At the heart of the problem are massive “nuclear verdicts” and a host of so-called no-injury lawsuits that do little to improve safety or protect the public but do a great deal to inflate the cost of living in the state. In 2025 alone, a Los Angeles jury awarded nearly $1 billion in a single talc lawsuit, and another awarded $50 million in a spilled tea case, with punitive damages dwarfing compensatory awards. These outsized verdicts are made possible by courts that allow aggressive trial tactics like emotional “anchoring,” repeated use of the same experts despite questionable credentials, and litigation financing that encourages gambling on high payouts rather than fair settlements.
These headline‑grabbing figures aren’t isolated curiosities — they translate into higher costs for everyday Californians. When businesses face the threat of nine‑figure judgments, they have only a few options: raise prices, cut services, or relocate operations out of state. Even if a company wins on appeal, the legal expenses alone can topple budgets and force layoffs. That’s a lawsuit abuse tax that hard‑working families end up paying, quietly baked into the prices of goods, services, insurance premiums, and even grocery store shelves.

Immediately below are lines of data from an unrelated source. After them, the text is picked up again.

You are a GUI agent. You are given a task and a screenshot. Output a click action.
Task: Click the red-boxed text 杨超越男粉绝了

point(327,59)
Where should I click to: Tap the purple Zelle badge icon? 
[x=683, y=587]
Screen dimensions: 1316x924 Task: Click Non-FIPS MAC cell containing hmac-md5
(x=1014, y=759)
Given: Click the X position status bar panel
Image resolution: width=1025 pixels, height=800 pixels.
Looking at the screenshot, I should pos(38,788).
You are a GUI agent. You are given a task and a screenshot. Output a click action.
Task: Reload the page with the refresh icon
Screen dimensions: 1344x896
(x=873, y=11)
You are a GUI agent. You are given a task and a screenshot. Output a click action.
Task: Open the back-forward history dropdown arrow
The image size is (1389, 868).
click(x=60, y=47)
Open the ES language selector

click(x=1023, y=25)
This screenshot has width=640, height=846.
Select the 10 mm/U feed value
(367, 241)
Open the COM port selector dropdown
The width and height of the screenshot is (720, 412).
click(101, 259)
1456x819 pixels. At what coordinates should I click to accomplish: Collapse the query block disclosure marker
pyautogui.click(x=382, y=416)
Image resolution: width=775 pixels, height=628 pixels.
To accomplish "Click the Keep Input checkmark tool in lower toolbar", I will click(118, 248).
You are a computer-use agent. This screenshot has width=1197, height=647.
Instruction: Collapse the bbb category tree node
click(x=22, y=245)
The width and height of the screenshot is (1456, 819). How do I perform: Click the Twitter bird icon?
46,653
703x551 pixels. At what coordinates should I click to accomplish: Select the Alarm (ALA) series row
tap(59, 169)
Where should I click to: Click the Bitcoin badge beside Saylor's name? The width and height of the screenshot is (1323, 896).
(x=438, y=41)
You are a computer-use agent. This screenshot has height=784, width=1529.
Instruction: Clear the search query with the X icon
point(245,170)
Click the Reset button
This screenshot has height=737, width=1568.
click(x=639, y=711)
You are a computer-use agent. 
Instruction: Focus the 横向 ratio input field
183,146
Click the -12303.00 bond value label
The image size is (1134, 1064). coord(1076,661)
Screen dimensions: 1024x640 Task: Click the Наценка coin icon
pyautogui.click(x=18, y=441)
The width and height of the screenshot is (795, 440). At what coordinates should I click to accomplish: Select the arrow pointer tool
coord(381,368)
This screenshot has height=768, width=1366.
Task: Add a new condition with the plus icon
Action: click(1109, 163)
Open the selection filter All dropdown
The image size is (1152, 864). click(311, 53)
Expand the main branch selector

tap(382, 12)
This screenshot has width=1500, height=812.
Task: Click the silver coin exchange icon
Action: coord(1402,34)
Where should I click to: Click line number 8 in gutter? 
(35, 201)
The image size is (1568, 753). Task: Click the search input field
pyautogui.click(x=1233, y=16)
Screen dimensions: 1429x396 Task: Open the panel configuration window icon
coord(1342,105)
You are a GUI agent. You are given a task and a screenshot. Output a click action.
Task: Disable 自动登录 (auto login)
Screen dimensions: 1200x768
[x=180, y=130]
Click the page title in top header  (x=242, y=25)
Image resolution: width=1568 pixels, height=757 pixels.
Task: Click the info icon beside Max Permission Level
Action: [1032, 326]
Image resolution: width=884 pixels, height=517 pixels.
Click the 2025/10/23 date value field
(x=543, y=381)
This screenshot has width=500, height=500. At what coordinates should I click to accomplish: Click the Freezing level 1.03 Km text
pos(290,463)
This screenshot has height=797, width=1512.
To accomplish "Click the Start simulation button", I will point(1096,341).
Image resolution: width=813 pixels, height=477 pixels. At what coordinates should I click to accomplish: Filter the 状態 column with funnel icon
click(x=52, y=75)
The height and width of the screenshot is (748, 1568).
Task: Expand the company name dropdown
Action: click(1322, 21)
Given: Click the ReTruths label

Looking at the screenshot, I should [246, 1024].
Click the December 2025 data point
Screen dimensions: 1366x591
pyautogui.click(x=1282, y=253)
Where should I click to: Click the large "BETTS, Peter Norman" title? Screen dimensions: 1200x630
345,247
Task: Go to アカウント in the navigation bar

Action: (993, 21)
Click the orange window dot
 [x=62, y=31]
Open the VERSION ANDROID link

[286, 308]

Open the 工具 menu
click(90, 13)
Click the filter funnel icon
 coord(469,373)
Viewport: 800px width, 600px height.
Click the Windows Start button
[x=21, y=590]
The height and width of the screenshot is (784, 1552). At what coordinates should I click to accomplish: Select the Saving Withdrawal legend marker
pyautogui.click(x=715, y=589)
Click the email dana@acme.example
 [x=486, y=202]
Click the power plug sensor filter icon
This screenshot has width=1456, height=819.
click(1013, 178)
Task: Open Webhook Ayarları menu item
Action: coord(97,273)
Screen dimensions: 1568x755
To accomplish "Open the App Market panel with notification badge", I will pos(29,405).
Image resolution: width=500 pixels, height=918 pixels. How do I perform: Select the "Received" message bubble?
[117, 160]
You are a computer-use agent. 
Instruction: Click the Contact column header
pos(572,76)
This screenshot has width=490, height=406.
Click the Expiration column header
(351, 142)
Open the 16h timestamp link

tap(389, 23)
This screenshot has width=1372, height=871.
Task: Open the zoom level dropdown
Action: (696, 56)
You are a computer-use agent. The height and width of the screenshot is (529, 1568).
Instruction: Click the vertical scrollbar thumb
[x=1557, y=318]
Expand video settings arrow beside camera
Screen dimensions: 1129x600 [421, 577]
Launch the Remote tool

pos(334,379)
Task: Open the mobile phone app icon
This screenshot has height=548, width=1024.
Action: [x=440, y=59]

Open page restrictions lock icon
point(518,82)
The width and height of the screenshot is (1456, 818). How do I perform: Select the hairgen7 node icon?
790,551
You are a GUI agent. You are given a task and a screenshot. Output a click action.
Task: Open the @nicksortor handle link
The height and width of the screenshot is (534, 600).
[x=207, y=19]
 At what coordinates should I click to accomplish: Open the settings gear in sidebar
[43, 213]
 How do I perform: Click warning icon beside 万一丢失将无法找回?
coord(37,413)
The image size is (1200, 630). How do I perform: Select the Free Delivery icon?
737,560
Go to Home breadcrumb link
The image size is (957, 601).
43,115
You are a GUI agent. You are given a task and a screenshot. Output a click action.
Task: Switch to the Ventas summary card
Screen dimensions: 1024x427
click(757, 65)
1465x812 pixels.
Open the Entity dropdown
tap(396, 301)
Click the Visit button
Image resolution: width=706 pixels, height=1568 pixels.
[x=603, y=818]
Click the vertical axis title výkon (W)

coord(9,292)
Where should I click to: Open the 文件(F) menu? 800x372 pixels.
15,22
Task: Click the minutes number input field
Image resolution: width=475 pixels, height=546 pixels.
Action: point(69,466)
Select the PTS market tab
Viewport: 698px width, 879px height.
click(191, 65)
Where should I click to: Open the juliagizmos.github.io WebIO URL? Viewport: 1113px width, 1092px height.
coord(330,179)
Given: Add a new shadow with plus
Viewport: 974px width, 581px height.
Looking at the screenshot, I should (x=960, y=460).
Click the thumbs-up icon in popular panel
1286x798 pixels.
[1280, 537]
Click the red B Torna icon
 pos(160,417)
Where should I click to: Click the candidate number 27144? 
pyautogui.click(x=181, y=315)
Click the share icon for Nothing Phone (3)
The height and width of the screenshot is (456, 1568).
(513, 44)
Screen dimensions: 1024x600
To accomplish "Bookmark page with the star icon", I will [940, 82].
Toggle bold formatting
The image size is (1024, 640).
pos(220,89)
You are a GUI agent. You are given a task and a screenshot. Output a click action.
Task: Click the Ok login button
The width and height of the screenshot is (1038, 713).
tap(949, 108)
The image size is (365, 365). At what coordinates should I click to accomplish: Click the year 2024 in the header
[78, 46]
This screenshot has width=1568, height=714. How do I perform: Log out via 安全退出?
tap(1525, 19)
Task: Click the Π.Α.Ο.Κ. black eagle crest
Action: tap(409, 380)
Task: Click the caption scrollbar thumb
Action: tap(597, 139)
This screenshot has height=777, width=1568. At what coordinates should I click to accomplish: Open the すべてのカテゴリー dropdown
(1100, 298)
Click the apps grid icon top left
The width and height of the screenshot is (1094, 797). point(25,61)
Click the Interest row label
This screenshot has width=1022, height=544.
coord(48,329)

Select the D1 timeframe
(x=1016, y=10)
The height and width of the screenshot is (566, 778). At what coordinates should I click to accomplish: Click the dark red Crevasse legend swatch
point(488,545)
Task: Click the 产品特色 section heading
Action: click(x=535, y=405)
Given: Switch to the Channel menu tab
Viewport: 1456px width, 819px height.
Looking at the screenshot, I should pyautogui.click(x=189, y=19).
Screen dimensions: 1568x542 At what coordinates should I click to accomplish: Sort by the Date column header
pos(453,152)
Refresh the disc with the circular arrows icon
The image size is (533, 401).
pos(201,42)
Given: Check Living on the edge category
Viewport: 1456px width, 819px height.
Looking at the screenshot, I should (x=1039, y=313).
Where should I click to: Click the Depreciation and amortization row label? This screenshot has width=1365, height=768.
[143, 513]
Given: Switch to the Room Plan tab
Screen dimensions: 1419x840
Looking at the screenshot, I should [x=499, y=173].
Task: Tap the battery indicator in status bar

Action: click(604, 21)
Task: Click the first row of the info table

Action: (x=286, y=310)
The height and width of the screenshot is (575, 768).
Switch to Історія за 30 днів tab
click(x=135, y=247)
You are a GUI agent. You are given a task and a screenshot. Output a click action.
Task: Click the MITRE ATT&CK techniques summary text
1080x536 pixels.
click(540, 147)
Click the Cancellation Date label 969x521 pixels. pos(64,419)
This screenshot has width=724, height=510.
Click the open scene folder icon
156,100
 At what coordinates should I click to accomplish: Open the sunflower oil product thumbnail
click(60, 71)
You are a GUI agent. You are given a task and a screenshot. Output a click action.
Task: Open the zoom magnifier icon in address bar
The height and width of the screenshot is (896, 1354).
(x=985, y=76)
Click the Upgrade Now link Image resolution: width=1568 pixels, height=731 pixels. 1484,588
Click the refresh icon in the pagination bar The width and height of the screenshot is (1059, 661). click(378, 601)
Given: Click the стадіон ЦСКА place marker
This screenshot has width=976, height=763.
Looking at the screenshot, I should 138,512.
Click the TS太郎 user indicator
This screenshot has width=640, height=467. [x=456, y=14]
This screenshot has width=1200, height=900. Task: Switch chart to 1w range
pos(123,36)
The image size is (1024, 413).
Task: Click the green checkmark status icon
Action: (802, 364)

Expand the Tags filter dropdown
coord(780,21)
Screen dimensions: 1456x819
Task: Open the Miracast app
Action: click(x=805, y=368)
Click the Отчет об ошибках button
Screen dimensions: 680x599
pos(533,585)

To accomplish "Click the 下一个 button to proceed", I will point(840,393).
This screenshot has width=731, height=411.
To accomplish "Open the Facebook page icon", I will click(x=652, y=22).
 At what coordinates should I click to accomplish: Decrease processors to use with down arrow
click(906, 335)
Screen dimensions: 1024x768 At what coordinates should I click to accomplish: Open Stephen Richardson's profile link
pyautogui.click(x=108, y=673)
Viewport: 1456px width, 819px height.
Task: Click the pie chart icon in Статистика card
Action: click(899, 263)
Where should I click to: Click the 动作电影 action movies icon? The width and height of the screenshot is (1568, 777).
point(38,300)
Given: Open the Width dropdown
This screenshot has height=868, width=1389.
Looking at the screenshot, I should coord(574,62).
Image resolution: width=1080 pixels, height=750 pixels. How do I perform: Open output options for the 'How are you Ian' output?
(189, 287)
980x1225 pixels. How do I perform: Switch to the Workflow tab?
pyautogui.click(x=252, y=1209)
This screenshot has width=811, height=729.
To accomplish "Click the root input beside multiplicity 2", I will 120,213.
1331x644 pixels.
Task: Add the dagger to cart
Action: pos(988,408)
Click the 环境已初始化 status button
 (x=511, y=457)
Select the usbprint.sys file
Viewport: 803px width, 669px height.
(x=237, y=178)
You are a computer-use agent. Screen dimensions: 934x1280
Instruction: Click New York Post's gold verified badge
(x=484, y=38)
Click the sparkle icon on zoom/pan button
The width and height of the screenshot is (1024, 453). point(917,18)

Excessive tort litigation imposes enormous economic costs on the state. Each year, direct costs total $64.5 billion, while losses to gross state product reach $101.2 billion. The impact extends to public finances as well, reducing state government revenue by $5.3 billion and local government revenue by $4.4 billion annually. These pressures contribute to the loss of 850,915 jobs statewide and amount to a so-called “tort tax” of $2,567 per person.
The impact on consumers and the broader economy should not be understated. California already ranks among the highest in the nation for lawsuit‑related costs, which accumulate as a hidden tax on residents. Every business hit with a frivolous suit is a business that may raise prices, cut jobs, or close altogether. Every small retailer that settles rather than fights is one less local business in the community.
Reform isn’t about protecting corporations from accountability, it’s about restoring balance and predictability to a system that increasingly rewards strategy over substance, defense over diligence, and settlement over justice. Common‑sense changes — like curbing abusive serial claims, tightening standards for expert testimony, and bolstering early dismissal for meritless suits — would reduce needless litigation costs and, in turn, help families keep more of their hard‑earned money.
Other states that have adopted similar reforms have seen measurable benefits, including lower insurance costs, more stable business climates, and stronger job growth. Florida offers a clear example of enacting meaningful tort reforms, including limits on abusive lawsuits, stronger standards for expert testimony, and protections against inflated damage claims. These changes were designed to reduce speculative lawsuits and bring greater predictability to the legal system, particularly for businesses facing outsized liability exposure. As a result, insurers and employers gained clearer rules of the road, allowing businesses to plan, invest, and hire with greater confidence rather than diverting resources to prolonged courtroom battles.California’s failure to act leaves it increasingly isolated. While Florida took concrete steps to rein in lawsuit abuse and restore balance to its tort system, California has largely doubled down on permissive litigation practices that encourage inflated claims and excessive verdicts.
For too long, California’s laws have allowed excessive litigation to thrive and nowhere is the problem more pronounced than in Los Angeles. The county’s aggressive verdicts, high-profile lawsuits, and permissive legal climate amplify the burden on businesses and consumers alike. Until lawmakers and judges rein in these practices, residents across the state will continue to pay the price for a system that rewards legal excess over fairness and common sense.
Amanda Morales serves as the Special Projects and Workforce Development Coordinator for the Fontana Chamber of Commerce. Amanda is passionate about preserving the small business throughout her community and California.